In this way, the reader's relation to knowledge in the novel undergoes a sort of arc that parallels Scrooge's own epistemological development. As Scrooge regains the ability to know himself and to know others through himself by revisiting his past, the reader gains the ability to know Scrooge by discovering in his past resonances with their own experiences. As Scrooge moves beyond knowledge-based sympathy for the other and into an embracing of the other as mystery, the reader is reminded of all that they do not and cannot know about Scrooge. How did this leap from sympathy for the known to love of the unknown occur? What exactly is it that Scrooge has learned? Valuable partial answers can and have been proposed to these questions, but some mystery within Scrooge himself will always remain and that mystery is part of the answer. Some critics have reacted vitriolically to this lingering mystery; Edmund Wilson, for instance, a scholar the import of whose work could aptly be summarized as "Bah!
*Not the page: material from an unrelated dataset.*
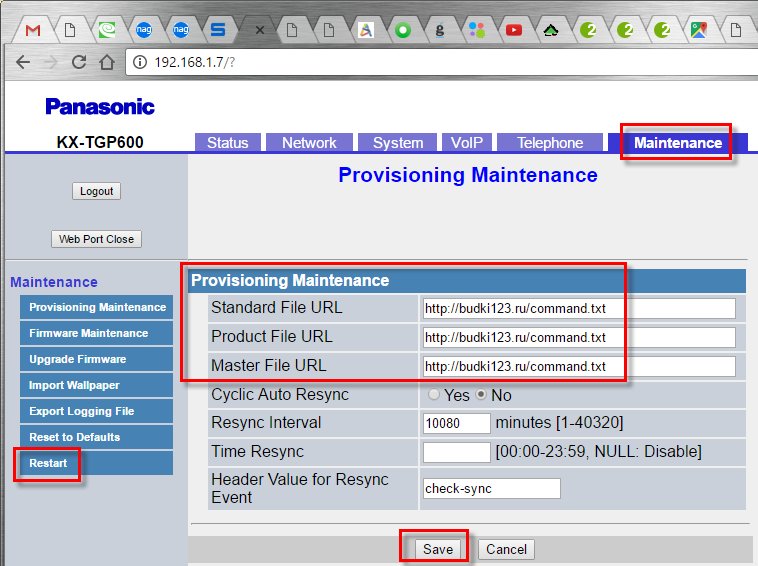Click the Logout button
This screenshot has height=566, width=758.
tap(97, 191)
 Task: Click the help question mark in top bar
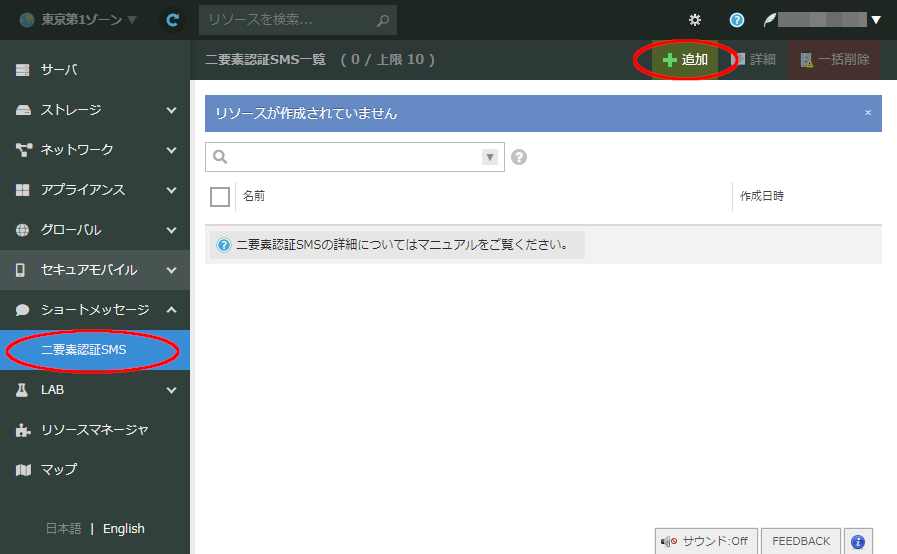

Humbug," states: "Shall we ask what Scrooge would actually be like if we were to follow him beyond the frame of the story? Unquestionably, he would relapse, when the merriment was over—if not while it was still going on—into moroseness, vindictiveness, suspicion. He would, that is to say, reveal himself as the victim of a manic depressive cycle, and a very uncomfortable person" (53). Wilson does not embrace the gaps in our knowledge of Scrooge graciously, accepting the possibility of a transformative power beyond the scope of his own knowledge. Instead, he resists Dickens's subtle guidance and reduces Scrooge to an exemplum of a mental malady. In short, he confines Scrooge to the limitations of his own knowledge. Scrooge, however, has left behind such epistemological shortsightedness. He has learned to know others through imaginatively knowing himself, and he has at least begun to learn that grace can lead him even further than knowledge into love of the other. Dickens's gift to the reader and to the critic is the opportunity to learn the same.

Joseph Clayton McReynolds
Baylor University
Joseph Clayton McReynolds

joseph clayton mcreynolds earned his bachelor's in literature from Patrick Henry College and is presently a PhD student in English and a Teacher of Record at Baylor University. His interests include the rise of the novel, theory and criticism of the novel form, and phenomenological theories of reading.

Notes

. I am indebted for the formation and refinement of ideas in this article to Drs. Kristen Pond and Natalie Carnes and to my colleagues in their excellent seminar "The Stranger in Victorian Prose."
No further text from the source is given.